When a vertebra herniates or slips out of place, it can damage the spinal cord. This can lead to multiple symptoms, including numbness, pain, bladder dysfunction, bowel dysfunction, and paralysis. The spinal cord can also be partially or completely torn, leading to permanent paralysis below the site of the injury.

  1. Leg and Arm Injuries

A severe rear-end crash can cause the legs to be crushed or broken. The arms can also be broken or crushed in a high-speed rear-end crash. People can also suffer serious lacerations to their limbs during a rear-end collision.

Check Yourself for Injuries Following a Rear-End Accident

Any time you are involved in a rear-end accident, you should always carefully assess yourself to look for potential injuries. However, even if you don’t believe you were injured, you should still see a medical doctor as soon as possible to get a full examination.

Adrenaline released by your body during a crash can mask symptoms. Inflammation can worsen over days. Seeing a doctor promptly might allow you to get an earlier diagnosis and receive the treatment you need to prevent your injuries from growing worse. In some cases, failing to seek immediate medical care could have long-term consequences that might have been avoided with early diagnosis and treatment.

Diagnosis of Rear-End Collision Injuries

When you go to the hospital, urgent care facility, or your doctor’s office following a rear-end collision, your doctor will complete a thorough assessment to check for injuries.

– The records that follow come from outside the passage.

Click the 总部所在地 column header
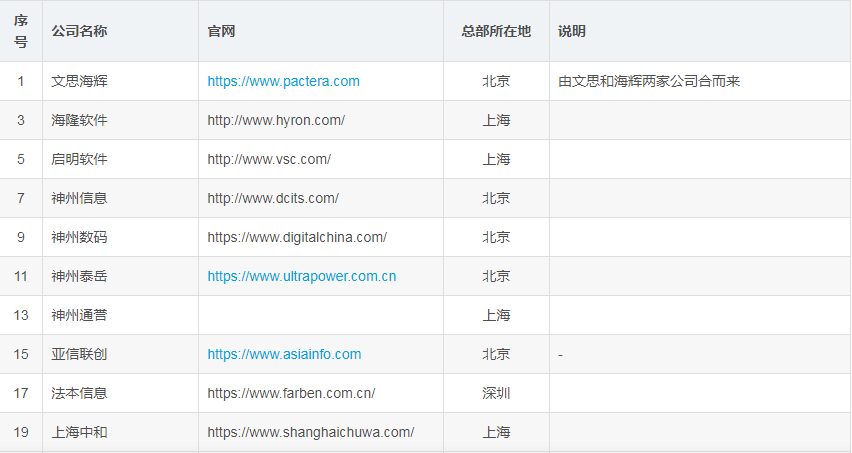This screenshot has height=453, width=852. [496, 31]
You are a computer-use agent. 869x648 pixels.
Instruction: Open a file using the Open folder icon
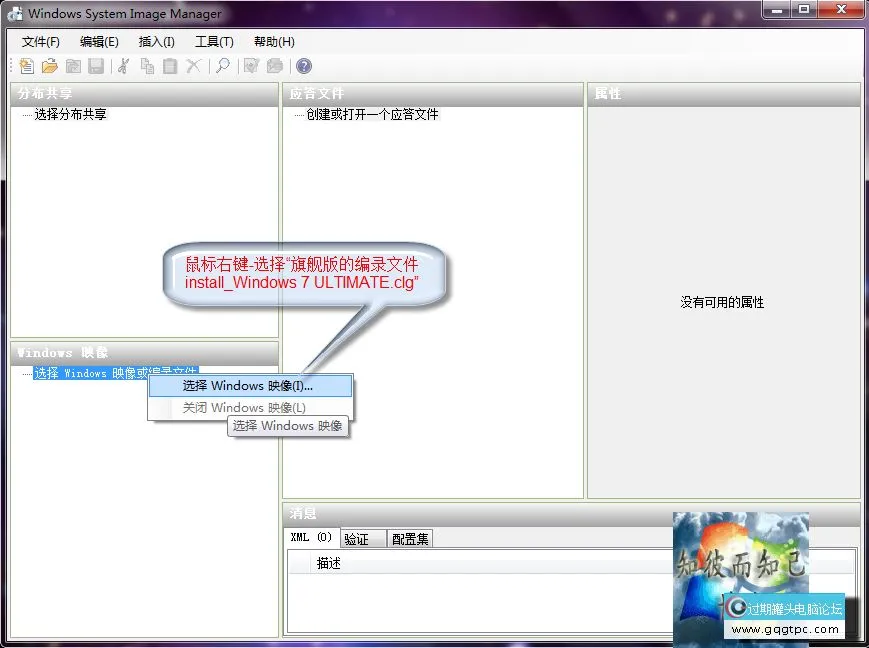click(x=49, y=66)
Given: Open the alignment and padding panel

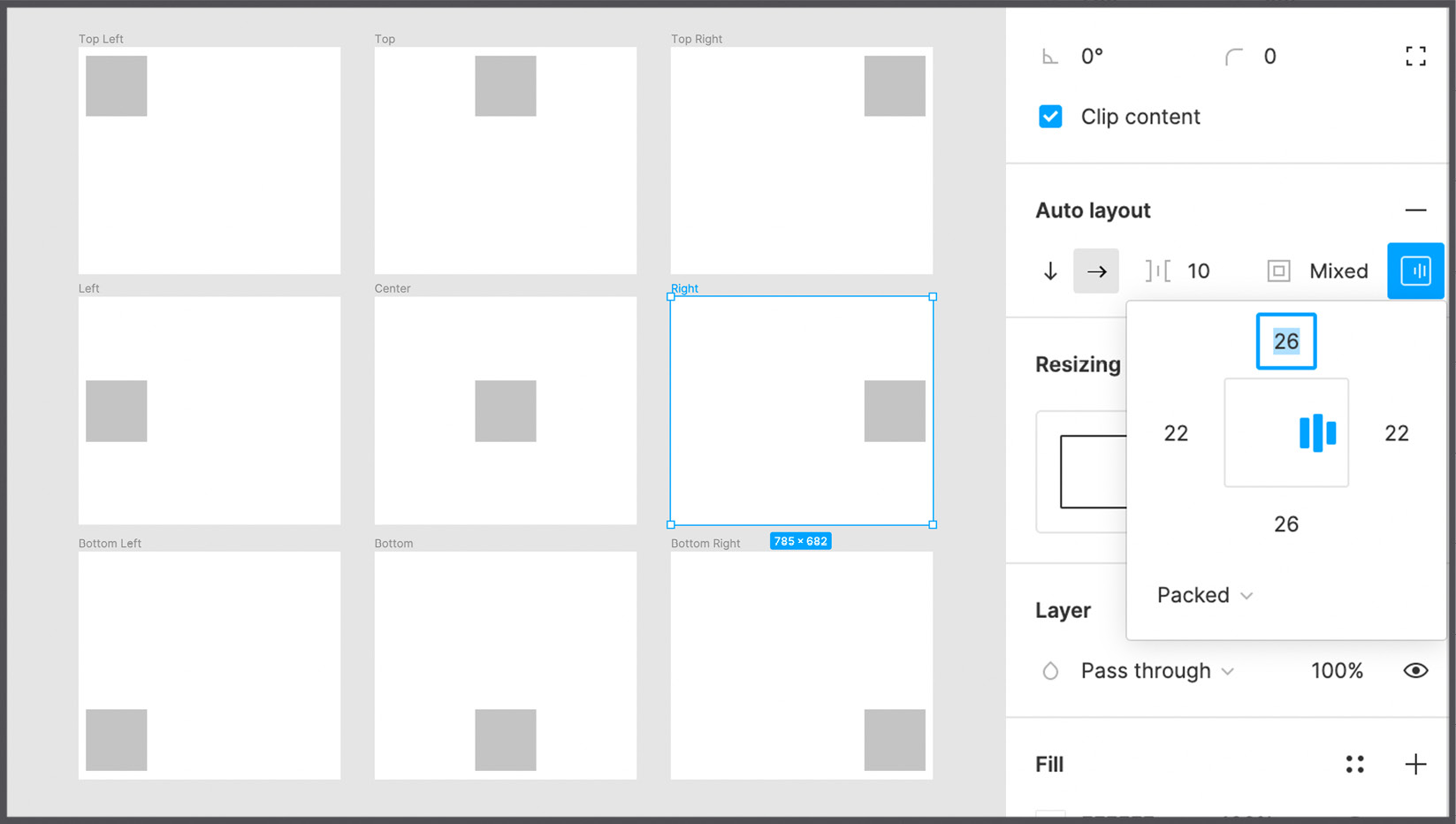Looking at the screenshot, I should coord(1414,271).
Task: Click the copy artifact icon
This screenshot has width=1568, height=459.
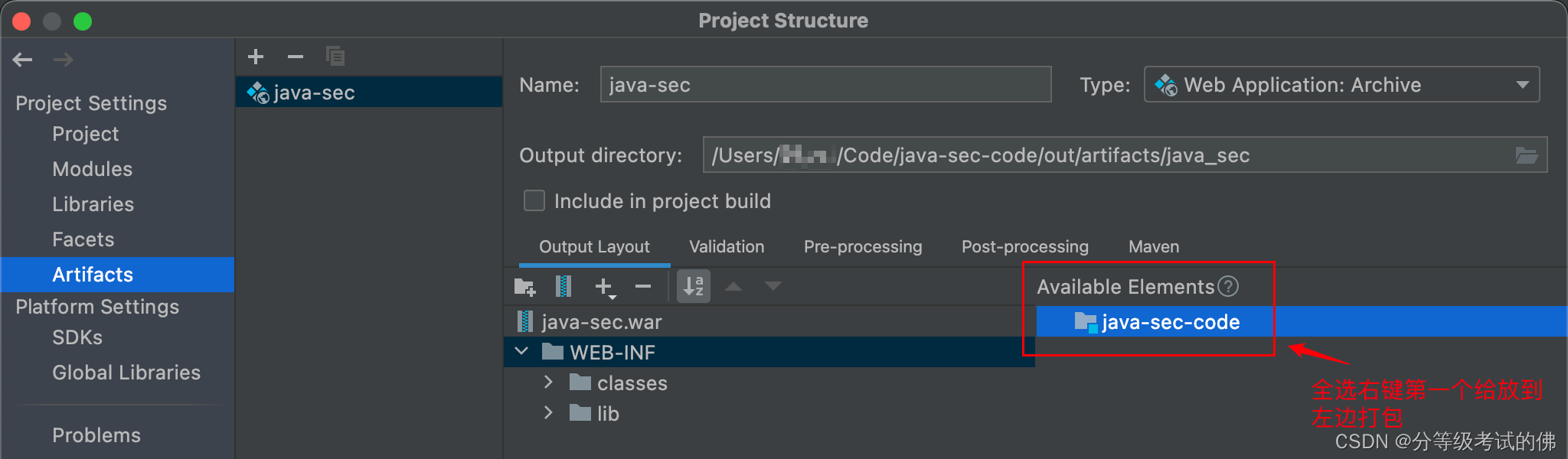Action: 335,57
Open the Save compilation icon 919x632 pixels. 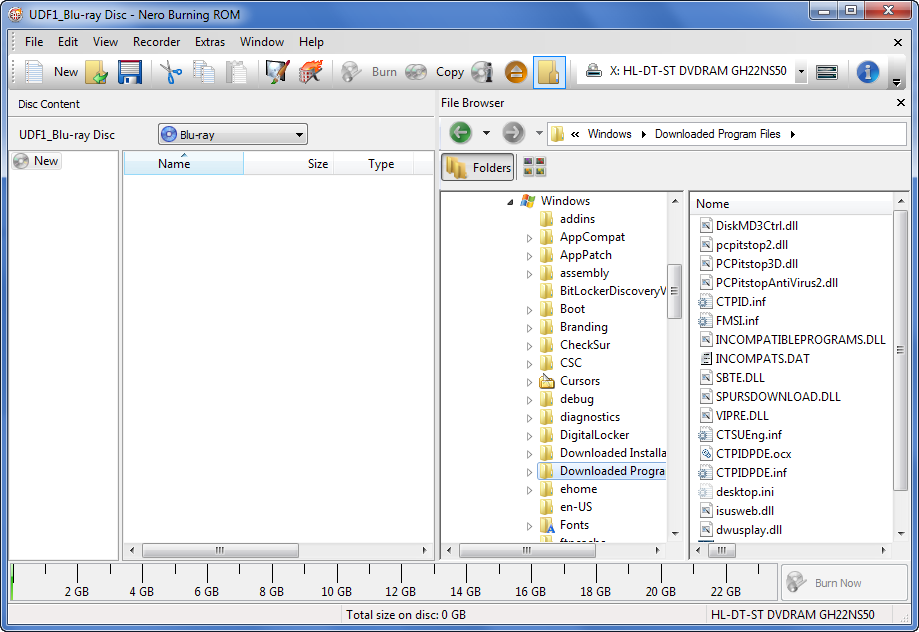130,71
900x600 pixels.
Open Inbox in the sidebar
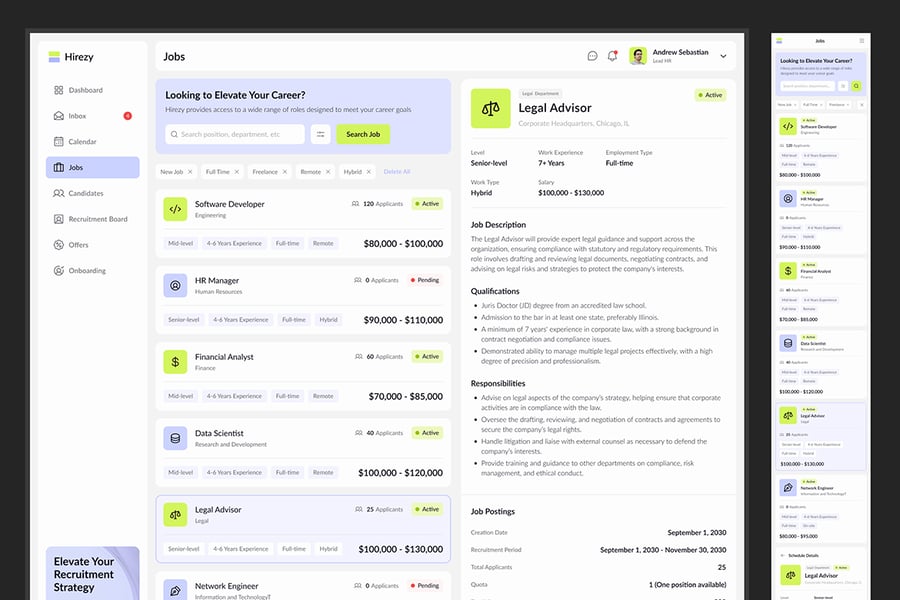coord(77,116)
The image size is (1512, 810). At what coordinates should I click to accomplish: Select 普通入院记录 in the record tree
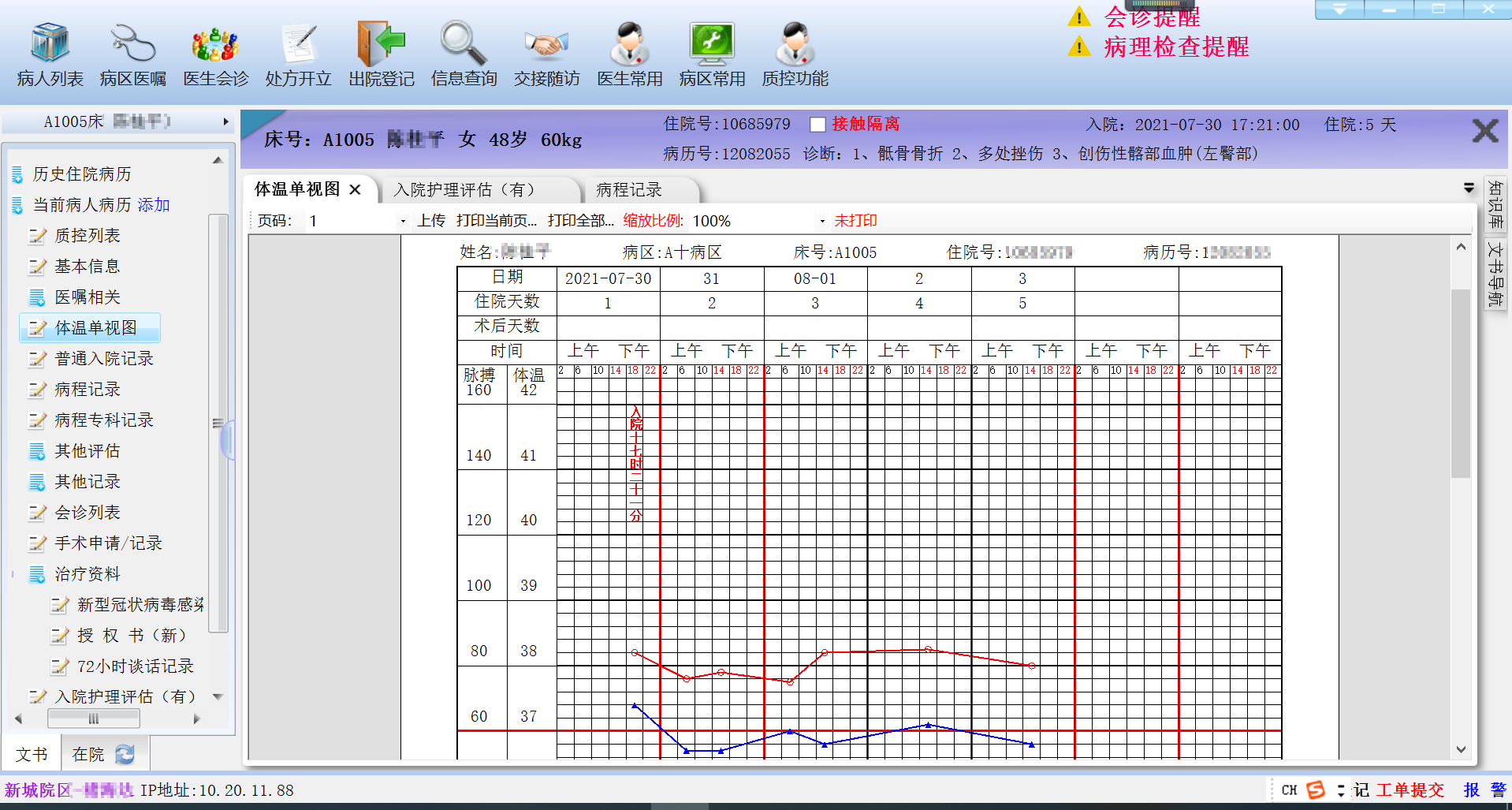104,359
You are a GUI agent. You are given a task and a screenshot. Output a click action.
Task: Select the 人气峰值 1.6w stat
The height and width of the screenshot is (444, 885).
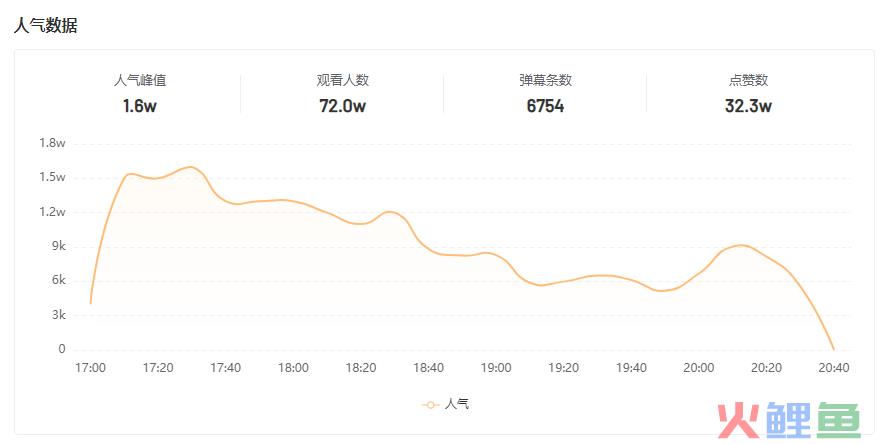tap(140, 94)
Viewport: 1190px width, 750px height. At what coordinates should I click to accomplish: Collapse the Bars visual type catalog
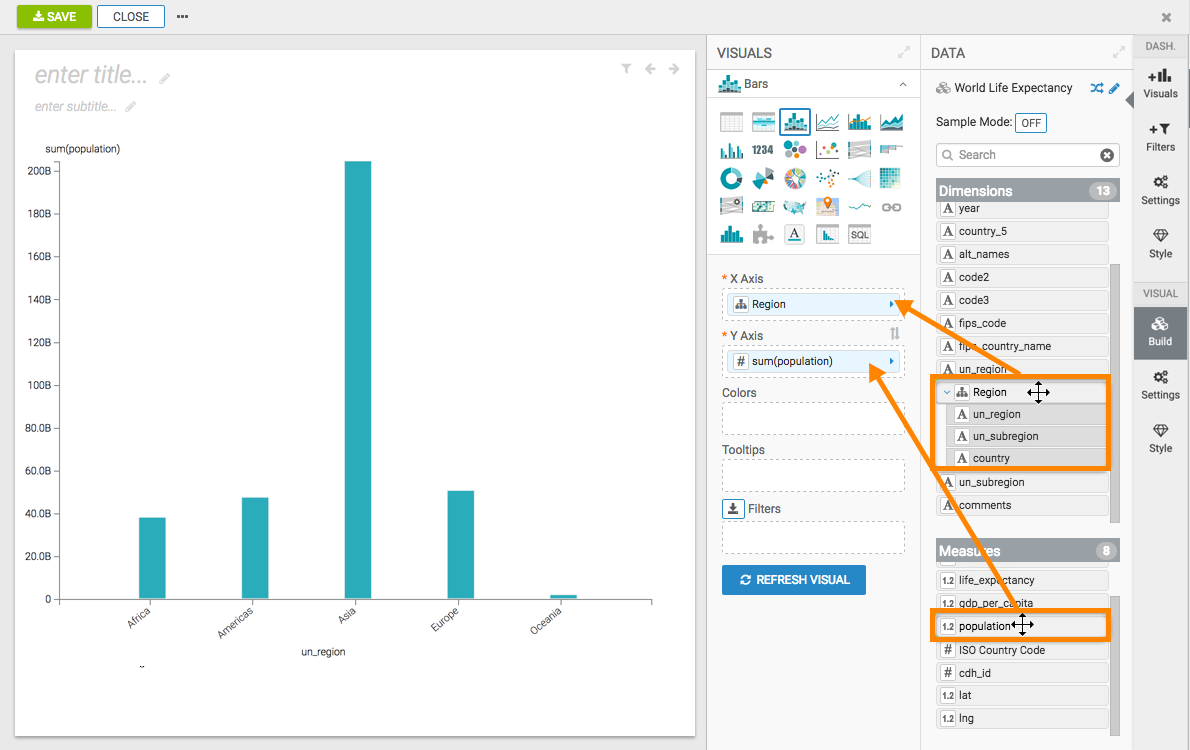click(x=903, y=85)
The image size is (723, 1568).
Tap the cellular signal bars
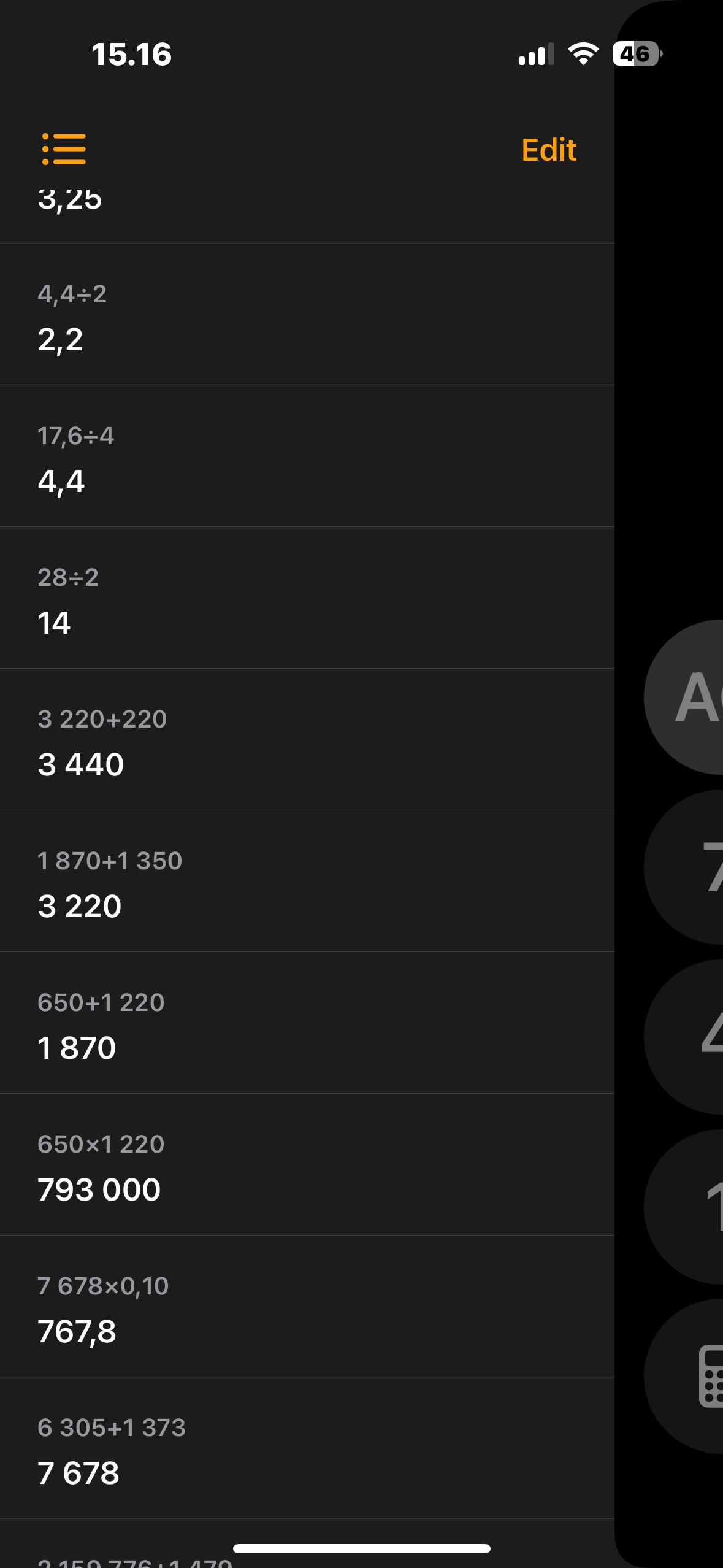[535, 54]
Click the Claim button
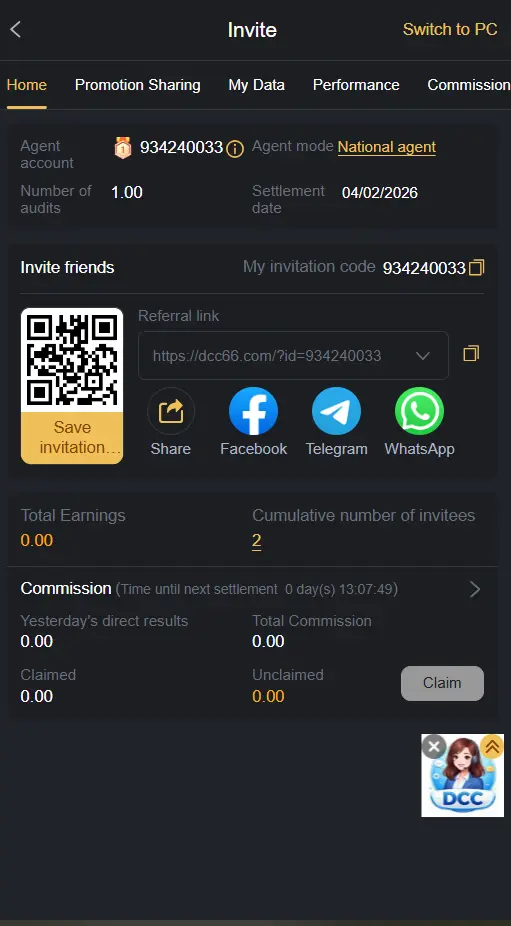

This might involve asking questions about your medical history and the accident and then ordering tests to properly diagnose your injuries.

You might expect the following to occur when you see a doctor following a rear-end accident:

  • The doctor will ask you questions about your medical history and any symptoms you are experiencing.
  • The doctor will ask you questions about how the accident occurred, where on your body you sustained any impacts, how your body moved during the accident, and other specific questions about the circumstances.
  • The doctor will ask you about your lifestyle, pre-existing medical conditions, and any concerns you have.
  • The doctor will complete a full physical examination that might include asking you to perform certain movements or tasks.
  • Based on the results of the physical examination and review of your medical history, the doctor might then order various diagnostic tests to look for injuries, including a computerized tomography (CT) scan, magnetic resonance imagining (MRI) scan, and X-rays.

Once the doctor has diagnosed your injuries, they will then create a treatment plan to treat your injuries and facilitate your recovery.

Treatment of Rear-End Collision Injuries

The treatment you might receive following a rear-end accident depends on the type or types of injuries you sustained. Some of the potential treatments you might receive include the following:

  • Order for rest (mild TBIs, strains, sprains)
  • Application of ice/heat (muscle strains or sprains)
  • Back brace/immobilization (vertebral fractures)
  • Cortisone shots (disc herniations)
  • Surgery
  • Diuretics to reduce swelling (TBIs)
  • Surgery to relieve pressure (TBIs)
  • Surgery to repair limb fractures
  • Over-the-counter pain relievers
  • Prescription pain medications
  • Rehabilitation

While common, rear-end accidents can cause serious injuries. Any time you are involved in a rear-end collision, it’s a good idea to see a doctor immediately. If your doctor can’t squeeze you in, you should go to an urgent care center for a medical examination. If you experience any symptoms of a serious injury such as a TBI or spinal cord injury, you should go to the hospital from the accident scene to get immediate medical care.

You need to follow your treatment plan and attend all medical appointments. Doing so can help you to recover faster from your injuries and can also protect your right to recover compensation when the accident was caused by someone else.